Ruto's agriculture rebound buoyed by favourable weather and fertiliser

President William Ruto enjoys roast maize at Kipkeikiei High School in Trans Nzoia County when he opened the school library. [File, Standard]

The agricultural sector rebounded strongly last year influencing the Kenyan economy to grow by 5.6 per cent in that year, compared to the 4.9 per cent growth rate in the previous year.

Kenya Institute for Public Policy Research and Analysis (Kippra) in its economic report on the country has said that the strong growth in the sector is attributed to favourable weather conditions and the government fertiliser subsidy to farmers.

“Despite the increasing use of intermediaries like fertilisers, the growth hasn’t necessarily translated into higher production or improved productivity within the sector,” the summary of the report themed ‘‘Enhancing Productivity’’ for Sustained Inclusive Growth read in part.

Even as the sector records strong contributions to economic growth, it continues to record low productivity, as a result of overreliance on rain-fed agriculture, low mechanisation, and technological adoption.

According to the Kenya Economic Report 2024 by Kippra released yesterday, the economy is projected to grow at 6.2 per cent in 2024, and average 6.7 per cent in the medium term, while inflation remains within the policy target range.

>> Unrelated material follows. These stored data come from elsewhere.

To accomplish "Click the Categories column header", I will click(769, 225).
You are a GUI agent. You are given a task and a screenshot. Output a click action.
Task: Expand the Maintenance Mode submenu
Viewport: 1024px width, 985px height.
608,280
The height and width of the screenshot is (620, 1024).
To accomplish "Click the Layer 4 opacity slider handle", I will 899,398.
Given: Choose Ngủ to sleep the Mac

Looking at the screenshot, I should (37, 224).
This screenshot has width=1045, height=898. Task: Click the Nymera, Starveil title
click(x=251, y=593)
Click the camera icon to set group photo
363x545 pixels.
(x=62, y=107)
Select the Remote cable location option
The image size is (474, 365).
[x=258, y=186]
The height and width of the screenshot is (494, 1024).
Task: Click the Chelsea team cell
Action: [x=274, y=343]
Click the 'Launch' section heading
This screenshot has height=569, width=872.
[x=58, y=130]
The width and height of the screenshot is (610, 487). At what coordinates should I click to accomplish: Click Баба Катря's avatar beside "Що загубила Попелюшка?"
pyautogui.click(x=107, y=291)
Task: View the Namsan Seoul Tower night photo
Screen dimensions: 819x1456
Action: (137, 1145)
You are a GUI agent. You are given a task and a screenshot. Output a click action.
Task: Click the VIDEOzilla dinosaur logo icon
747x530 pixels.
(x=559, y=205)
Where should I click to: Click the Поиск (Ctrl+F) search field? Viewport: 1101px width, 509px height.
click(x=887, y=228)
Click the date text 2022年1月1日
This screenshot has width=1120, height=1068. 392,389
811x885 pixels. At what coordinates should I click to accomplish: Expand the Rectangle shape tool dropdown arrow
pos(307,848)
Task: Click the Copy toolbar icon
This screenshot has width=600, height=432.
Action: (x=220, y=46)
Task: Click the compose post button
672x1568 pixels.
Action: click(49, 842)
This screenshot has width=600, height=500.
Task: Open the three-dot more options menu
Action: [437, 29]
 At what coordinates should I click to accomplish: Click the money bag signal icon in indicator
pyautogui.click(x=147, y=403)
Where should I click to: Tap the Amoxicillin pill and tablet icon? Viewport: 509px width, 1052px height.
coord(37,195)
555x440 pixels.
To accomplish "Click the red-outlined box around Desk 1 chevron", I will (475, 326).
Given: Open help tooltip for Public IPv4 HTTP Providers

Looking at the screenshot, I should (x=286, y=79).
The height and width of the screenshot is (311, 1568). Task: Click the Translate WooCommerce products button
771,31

Kippra has recommended that the government allocate 10 per cent of its expenditure to agriculture, to bolster employment enhance food security and increase income for farmers.

“The government should ensure agricultural inputs reach both small-scale farmers and large-scale production regions,” Kippra said, adding that this will enhance production for both local consumption and the broader market.

Also, it has asked that policymakers should reevaluate the practice of targeting inputs for highly productive regions to ensure small-scale farmers have equitable access.

They have also recommended that the government should enhance knowledge about agronomic practices, “and consider making agriculture a compulsory subject in secondary schools”.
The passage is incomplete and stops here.